Among the lines below, keep only those from the one containing "Task: Open Al Dawsari S. player page" through the one containing "Go back using the BACK button", and reproduce them exactly.

• • •

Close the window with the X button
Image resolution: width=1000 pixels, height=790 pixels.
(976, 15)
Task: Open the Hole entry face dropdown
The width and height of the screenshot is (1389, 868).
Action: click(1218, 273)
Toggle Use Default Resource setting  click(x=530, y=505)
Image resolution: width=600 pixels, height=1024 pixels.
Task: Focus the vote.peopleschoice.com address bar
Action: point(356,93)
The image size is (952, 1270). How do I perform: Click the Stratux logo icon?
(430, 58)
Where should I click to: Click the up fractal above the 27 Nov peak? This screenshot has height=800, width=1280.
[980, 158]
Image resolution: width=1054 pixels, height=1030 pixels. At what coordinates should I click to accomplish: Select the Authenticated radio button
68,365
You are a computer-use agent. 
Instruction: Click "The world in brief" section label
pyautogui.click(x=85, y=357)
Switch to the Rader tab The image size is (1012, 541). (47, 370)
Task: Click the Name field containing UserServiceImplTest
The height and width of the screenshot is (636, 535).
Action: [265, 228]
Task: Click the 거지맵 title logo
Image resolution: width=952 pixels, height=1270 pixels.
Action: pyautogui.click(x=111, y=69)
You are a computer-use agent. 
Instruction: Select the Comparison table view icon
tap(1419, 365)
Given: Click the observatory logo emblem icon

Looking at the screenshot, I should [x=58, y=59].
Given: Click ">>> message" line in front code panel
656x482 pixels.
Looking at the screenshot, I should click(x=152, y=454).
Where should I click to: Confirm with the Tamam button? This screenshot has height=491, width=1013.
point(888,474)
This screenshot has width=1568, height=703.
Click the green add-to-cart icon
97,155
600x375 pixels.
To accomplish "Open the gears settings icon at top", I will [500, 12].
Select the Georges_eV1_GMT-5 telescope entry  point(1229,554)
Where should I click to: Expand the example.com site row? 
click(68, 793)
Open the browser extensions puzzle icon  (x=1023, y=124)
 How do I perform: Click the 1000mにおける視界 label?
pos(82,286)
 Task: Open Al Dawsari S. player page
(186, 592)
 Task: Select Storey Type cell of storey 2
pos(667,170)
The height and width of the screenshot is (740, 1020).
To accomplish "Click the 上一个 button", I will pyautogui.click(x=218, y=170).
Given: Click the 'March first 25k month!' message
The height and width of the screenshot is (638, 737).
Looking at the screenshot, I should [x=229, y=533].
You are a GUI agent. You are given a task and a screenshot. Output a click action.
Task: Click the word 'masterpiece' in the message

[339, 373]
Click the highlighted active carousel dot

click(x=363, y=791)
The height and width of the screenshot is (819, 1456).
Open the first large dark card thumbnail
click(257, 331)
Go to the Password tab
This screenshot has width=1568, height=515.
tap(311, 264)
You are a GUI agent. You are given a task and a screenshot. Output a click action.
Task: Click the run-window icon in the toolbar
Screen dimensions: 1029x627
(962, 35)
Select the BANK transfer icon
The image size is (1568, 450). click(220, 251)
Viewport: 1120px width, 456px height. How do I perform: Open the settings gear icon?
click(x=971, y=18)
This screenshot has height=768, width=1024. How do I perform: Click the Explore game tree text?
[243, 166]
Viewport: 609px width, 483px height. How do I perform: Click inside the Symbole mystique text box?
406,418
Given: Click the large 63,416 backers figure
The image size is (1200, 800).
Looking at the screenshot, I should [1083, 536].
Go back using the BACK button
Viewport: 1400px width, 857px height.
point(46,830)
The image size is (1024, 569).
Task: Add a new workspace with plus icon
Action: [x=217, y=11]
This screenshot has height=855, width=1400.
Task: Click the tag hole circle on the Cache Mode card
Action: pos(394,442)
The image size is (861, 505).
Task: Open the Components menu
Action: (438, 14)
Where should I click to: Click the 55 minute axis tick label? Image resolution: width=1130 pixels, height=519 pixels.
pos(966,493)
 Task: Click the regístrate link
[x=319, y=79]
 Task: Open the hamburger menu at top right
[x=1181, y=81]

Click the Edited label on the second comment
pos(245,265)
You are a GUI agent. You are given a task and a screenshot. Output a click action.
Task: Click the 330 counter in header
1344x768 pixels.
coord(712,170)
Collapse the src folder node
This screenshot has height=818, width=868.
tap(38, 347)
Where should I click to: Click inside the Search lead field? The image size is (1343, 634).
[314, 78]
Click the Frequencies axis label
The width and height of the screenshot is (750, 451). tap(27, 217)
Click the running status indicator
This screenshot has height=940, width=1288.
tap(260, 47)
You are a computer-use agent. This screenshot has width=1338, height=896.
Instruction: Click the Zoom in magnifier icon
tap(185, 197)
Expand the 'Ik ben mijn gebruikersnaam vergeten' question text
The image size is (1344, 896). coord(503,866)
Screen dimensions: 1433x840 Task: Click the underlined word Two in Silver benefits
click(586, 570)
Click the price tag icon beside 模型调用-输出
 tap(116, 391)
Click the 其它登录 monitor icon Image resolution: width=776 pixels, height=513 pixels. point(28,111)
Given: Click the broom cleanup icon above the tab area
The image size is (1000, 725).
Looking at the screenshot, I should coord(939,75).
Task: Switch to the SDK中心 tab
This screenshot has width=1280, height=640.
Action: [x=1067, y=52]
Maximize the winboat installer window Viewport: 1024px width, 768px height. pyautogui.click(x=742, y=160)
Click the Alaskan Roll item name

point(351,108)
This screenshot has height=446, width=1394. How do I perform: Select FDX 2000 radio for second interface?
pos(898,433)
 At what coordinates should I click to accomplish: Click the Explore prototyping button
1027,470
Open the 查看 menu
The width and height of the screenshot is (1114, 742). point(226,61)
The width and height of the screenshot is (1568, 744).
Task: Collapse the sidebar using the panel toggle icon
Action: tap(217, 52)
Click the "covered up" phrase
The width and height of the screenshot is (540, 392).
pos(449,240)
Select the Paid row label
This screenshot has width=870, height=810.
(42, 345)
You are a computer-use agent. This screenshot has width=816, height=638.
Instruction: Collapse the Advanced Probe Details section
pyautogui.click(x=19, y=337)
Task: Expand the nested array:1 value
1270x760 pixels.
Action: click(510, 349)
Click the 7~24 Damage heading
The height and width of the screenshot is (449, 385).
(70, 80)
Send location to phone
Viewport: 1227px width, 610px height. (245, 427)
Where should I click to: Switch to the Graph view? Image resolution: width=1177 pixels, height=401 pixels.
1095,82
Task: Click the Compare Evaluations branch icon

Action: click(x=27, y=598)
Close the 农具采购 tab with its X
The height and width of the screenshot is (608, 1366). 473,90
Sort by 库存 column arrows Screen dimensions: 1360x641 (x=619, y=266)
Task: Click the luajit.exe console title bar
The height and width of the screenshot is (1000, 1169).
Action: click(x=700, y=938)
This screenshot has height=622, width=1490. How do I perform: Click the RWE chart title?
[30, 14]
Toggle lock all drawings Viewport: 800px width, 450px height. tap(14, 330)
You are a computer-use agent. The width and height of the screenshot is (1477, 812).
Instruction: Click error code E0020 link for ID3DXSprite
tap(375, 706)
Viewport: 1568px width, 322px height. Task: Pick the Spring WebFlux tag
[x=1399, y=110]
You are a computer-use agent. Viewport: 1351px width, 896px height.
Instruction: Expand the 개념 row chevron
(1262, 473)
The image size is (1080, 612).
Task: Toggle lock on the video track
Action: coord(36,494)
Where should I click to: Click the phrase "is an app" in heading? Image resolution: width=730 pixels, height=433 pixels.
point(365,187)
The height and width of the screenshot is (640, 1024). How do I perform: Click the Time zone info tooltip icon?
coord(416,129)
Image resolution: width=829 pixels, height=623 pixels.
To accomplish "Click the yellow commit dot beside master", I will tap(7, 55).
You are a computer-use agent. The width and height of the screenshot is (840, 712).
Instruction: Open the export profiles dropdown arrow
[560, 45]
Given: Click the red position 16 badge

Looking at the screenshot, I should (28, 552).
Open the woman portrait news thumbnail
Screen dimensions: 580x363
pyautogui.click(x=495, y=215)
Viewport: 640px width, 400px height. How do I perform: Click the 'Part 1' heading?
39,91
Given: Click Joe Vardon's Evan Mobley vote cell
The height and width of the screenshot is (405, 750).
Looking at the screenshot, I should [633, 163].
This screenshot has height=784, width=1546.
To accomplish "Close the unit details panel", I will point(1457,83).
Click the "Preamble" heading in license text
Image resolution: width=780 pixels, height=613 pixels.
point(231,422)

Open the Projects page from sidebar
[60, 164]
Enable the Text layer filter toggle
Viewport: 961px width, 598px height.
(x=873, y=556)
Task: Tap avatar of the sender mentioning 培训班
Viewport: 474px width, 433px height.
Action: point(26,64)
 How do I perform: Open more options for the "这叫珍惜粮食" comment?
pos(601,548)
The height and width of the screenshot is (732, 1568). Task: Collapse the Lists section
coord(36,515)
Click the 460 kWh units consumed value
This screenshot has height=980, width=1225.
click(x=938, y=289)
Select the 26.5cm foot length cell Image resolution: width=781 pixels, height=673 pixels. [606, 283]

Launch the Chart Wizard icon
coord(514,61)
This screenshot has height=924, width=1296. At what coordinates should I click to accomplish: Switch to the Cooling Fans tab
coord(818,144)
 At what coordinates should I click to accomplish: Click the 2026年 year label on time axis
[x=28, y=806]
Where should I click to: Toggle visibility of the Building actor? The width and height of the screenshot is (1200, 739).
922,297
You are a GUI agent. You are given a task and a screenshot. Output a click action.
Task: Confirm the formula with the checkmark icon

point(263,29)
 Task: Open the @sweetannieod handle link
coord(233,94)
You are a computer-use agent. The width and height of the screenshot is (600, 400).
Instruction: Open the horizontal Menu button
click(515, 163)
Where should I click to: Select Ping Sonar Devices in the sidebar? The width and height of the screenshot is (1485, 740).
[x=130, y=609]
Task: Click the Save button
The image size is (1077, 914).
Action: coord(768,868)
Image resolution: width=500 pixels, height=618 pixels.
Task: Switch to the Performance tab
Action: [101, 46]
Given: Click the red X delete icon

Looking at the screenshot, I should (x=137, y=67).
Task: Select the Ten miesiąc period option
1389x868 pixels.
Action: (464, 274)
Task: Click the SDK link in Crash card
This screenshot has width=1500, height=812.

• • •

> Reply to the exercise
 Task: Open Al Dawsari S. player page
(186, 592)
 Task: Select Storey Type cell of storey 2
pos(667,170)
The height and width of the screenshot is (740, 1020).
To accomplish "Click the 上一个 button", I will pyautogui.click(x=218, y=170).
Given: Click the 'March first 25k month!' message
The height and width of the screenshot is (638, 737).
Looking at the screenshot, I should [x=229, y=533].
You are a GUI agent. You are given a task and a screenshot. Output a click action.
Task: Click the word 'masterpiece' in the message

[339, 373]
Click the highlighted active carousel dot

click(x=363, y=791)
The height and width of the screenshot is (819, 1456).
Open the first large dark card thumbnail
click(257, 331)
Go to the Password tab
This screenshot has width=1568, height=515.
tap(311, 264)
You are a GUI agent. You are given a task and a screenshot. Output a click action.
Task: Click the run-window icon in the toolbar
Screen dimensions: 1029x627
(962, 35)
Select the BANK transfer icon
The image size is (1568, 450). click(220, 251)
Viewport: 1120px width, 456px height. How do I perform: Open the settings gear icon?
click(x=971, y=18)
This screenshot has height=768, width=1024. How do I perform: Click the Explore game tree text?
[243, 166]
Viewport: 609px width, 483px height. How do I perform: Click inside the Symbole mystique text box?
406,418
Given: Click the large 63,416 backers figure
The image size is (1200, 800).
Looking at the screenshot, I should [1083, 536].
Go back using the BACK button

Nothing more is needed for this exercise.